US financial markets were mixed on Friday after a choppy trading session that bounced between gains and losses.
The Dow Jones index sank 0.3% and the S&P 500 fell about 0.1%, but the Nasdaq gained almost 0.1%.
The moves marked a relatively calm end to a wild week of trade, in which US indexes rallied sharply after plunging on Monday.
European markets built on those gains on Friday. The FTSE 100 share index closed up more than 2.2% at 6,733.97.
In Germany, the DAX gained about 1.7%, while France’s CAC index also rose about 1.7%.
Many markets have had a dismal year, as investor sentiment soured on fears of decelerating global growth, trade tensions and rising interest rates.
Japan’s Nikkei suffered its first annual loss in seven years, while Germany’s Dax index closed the year down about 18% – the biggest annual loss in a decade.
On Friday, Japan’s Nikkei 225 ended 0.31% lower at 20,014.77, while Hong Kong’s Hang Seng index closed flat, at 25,504.20.
In the US, Friday’s declines were fairly widespread. However, they spared the consumer discretionary sector, which includes retailers such as Amazon.
Amazon shares jumped more than 1% on Friday, days after the e-commerce giant told investors it had a “record-breaking” holiday season.

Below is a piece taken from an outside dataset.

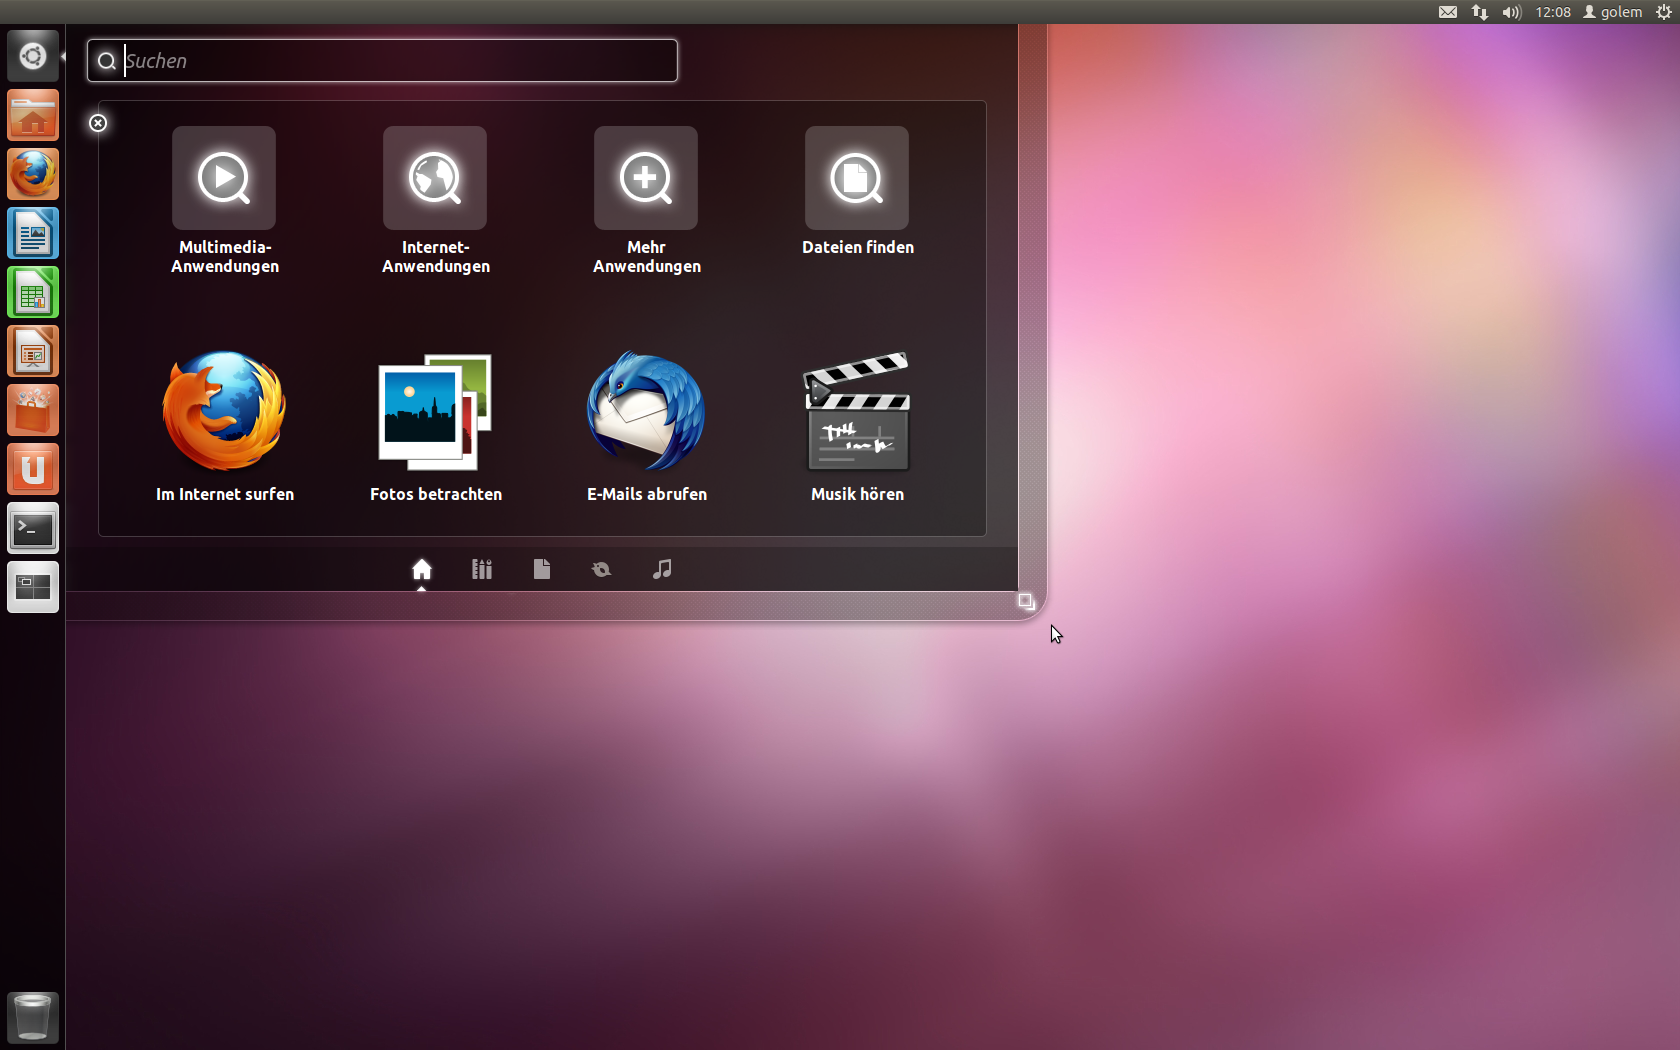The width and height of the screenshot is (1680, 1050).
Task: Switch to the Files lens tab
Action: 541,569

Analysts cautioned that movements were exacerbated by the lower dealing levels seen during holiday trading.
US shares have been hit this week by weaker than expected home sales and consumer confidence data.
Concerns about US-China trade tensions also resurfaced, with reports saying US President Donald Trump is considering an executive order banning the use of Chinese technology.